I have the panp7 model running kubuntu 11.10, and I was wondering if I am able to use the HDMI port as an input?

The hardinfo gives me

-Input Devices-
 Lid Switch
 Power Button
 Sleep Button
 Power Button
 AT Translated Set 2 keyboard
 Video Bus
 HDA Intel Mic
 HDA Intel Headphone
 HDA ATI HDMI HDMI/DP,pcm		: 3=
 BisonCam, NB Pro
 SynPS/2 Synaptics TouchPad

the key line being third to last. I don't know which device this is, /dev/video0 or whatever, so I don't know how to capture this in vlc. Anyone have any success in this realm?

Does the port even support (lol) input? If anyone has any success with getting it to work with input, please tell me everything you can, and I'll work it from there.

----------


## oxman

Same question. Thanks for your interest.

----------


## isantop

To my knowledge, there aren't any consumer-level graphics chipsets that support HDMI input. None of ours do.

----------


## hamstap85

> To my knowledge, there aren't any consumer-level graphics chipsets that support HDMI input. None of ours do.

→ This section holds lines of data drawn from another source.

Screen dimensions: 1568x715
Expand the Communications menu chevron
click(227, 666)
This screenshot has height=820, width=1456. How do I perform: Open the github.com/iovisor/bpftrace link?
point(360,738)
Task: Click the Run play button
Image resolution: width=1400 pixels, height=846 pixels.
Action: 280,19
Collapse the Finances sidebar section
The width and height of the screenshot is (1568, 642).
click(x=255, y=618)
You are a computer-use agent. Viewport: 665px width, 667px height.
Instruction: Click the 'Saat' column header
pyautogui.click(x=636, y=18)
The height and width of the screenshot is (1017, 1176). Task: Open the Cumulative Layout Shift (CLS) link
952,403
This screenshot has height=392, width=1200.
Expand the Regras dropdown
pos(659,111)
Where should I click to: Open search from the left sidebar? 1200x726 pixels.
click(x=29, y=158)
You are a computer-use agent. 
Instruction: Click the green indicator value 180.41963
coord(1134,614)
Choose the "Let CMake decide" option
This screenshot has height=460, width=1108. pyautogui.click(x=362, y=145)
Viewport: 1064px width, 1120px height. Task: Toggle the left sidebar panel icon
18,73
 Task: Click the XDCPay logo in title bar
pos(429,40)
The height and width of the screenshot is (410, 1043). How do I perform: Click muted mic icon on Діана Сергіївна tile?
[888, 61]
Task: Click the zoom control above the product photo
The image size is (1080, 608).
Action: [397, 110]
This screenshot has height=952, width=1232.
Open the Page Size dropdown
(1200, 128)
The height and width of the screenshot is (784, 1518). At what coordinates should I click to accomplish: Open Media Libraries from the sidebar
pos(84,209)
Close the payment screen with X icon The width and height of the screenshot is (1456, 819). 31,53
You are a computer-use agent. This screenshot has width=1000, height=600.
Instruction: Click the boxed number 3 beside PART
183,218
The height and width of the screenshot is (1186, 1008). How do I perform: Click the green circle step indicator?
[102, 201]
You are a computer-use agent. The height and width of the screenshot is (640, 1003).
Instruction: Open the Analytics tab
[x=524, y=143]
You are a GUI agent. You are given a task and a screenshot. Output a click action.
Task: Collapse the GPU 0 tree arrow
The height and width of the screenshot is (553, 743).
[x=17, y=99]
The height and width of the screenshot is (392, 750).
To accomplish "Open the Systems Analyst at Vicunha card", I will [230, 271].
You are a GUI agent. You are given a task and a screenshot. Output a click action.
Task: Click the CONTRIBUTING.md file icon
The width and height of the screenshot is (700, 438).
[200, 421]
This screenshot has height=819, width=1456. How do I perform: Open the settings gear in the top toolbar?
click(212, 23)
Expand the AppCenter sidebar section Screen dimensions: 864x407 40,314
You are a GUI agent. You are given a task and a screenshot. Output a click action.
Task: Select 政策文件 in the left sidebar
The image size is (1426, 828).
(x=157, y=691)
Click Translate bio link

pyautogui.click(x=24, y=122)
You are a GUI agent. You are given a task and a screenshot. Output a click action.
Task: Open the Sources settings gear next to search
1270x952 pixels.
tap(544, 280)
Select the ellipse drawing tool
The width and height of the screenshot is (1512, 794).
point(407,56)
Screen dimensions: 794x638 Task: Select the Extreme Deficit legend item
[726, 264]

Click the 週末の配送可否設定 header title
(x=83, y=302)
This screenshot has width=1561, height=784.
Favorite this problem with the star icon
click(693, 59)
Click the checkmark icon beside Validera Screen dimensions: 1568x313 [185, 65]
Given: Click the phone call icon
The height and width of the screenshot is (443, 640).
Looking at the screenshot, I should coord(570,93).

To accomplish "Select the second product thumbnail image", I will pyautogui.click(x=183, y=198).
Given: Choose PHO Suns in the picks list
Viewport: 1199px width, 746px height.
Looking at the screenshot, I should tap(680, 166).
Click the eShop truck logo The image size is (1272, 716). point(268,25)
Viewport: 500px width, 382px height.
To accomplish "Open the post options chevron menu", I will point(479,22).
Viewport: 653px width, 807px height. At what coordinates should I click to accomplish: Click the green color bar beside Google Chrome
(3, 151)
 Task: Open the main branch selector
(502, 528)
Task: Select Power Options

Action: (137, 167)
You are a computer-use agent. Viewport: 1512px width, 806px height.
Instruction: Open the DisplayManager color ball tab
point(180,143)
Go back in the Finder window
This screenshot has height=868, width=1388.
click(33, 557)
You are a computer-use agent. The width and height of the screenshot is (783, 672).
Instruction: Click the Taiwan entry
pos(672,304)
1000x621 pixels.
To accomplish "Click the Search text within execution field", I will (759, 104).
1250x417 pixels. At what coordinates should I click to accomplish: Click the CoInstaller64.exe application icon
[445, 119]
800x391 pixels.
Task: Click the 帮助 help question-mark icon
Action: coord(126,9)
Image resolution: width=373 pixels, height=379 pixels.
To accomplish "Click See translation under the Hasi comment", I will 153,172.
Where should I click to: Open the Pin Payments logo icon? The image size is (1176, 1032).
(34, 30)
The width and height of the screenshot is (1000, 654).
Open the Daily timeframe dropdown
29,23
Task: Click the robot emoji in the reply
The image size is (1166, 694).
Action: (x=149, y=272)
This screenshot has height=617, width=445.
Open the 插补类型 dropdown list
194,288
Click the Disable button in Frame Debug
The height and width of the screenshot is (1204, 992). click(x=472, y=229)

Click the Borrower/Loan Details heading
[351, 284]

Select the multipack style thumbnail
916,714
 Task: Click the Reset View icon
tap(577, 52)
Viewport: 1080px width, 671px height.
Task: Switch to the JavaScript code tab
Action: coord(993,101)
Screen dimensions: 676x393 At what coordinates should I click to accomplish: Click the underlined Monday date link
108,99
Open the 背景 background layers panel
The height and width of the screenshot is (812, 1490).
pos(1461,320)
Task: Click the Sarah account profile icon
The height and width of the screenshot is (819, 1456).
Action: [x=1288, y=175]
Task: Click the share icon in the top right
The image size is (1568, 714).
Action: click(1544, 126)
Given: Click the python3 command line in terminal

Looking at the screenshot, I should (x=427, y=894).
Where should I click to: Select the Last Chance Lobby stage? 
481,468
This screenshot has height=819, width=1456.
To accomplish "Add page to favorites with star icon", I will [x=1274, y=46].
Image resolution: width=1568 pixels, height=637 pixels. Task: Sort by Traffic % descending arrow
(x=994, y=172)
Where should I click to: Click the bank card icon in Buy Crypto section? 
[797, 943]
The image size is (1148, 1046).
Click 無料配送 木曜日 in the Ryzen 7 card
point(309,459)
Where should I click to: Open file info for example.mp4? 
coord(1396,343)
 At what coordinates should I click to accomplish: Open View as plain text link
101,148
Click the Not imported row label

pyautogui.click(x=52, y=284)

Then what does that line in the hardinfo report I was referring to mean?

----------


## vanhenryjr

so the HDMI is output only?

dang, was hoping to input my kodak playsport movies.

----------


## kend650

I second that question, the HDMI jack is for output only????

Then how do I record video in?

----------


## Lee_Machine

I thought about doing this with my PS3 a long time ago. Unless you have a video card that supports HDMI input then it's not possible. The only video cards that support HDMI input are professional level video production workstation cards but there are exceptions. For example these:

http://www.blackmagic-design.com/products/

Now S76 likes using Clevo laptops and if they get this model they would have a laptop that supports HDMI input/output.

http://www.avadirect.com/gaming-lapt...asp?PRID=16237

I suggested S76 a long time ago that they need a "gaming" laptop, but with only officially supporting Ubuntu that would make too much since i guess.

**Just saw that said laptop has been discontinued and its replacement does not support HDMI input.**

----------


## Lee_Machine

Also most NVIDIA Quadro workstation video cards support HDMI input...again professional level cards  :Smile:

----------


## kend650

So, has anyone used the Blackmagic Design Intensity Shuttle for USB 3.0 with Ubuntu 11.10 to allow HDMI output from a DVR device to a usb 3.0 capable ubuntu laptop?  

If so, what ubuntu video editing software did you use?

Any other recommendations?

Thanks...

----------


## Lee_Machine

> So, has anyone used the Blackmagic Design Intensity Shuttle for USB 3.0 with Ubuntu 11.10 to allow HDMI output from a DVR device to a usb 3.0 capable ubuntu laptop?  
> 
> If so, what ubuntu video editing software did you use?
> 
> Any other recommendations?
> 
> Thanks...



 :LOL:  You might want to try asking those kinds of questions at,http://vimeo.com/groups/cinelerra or the official web site at http://cinelerra.org/.

----------


## kend650

Thanks for the suggestion.  I tried to post to that forum, but couldn't find anywhere to submit a new question.

----------


## hamstap85

Marking as solved since *isantop* answered my question.

----------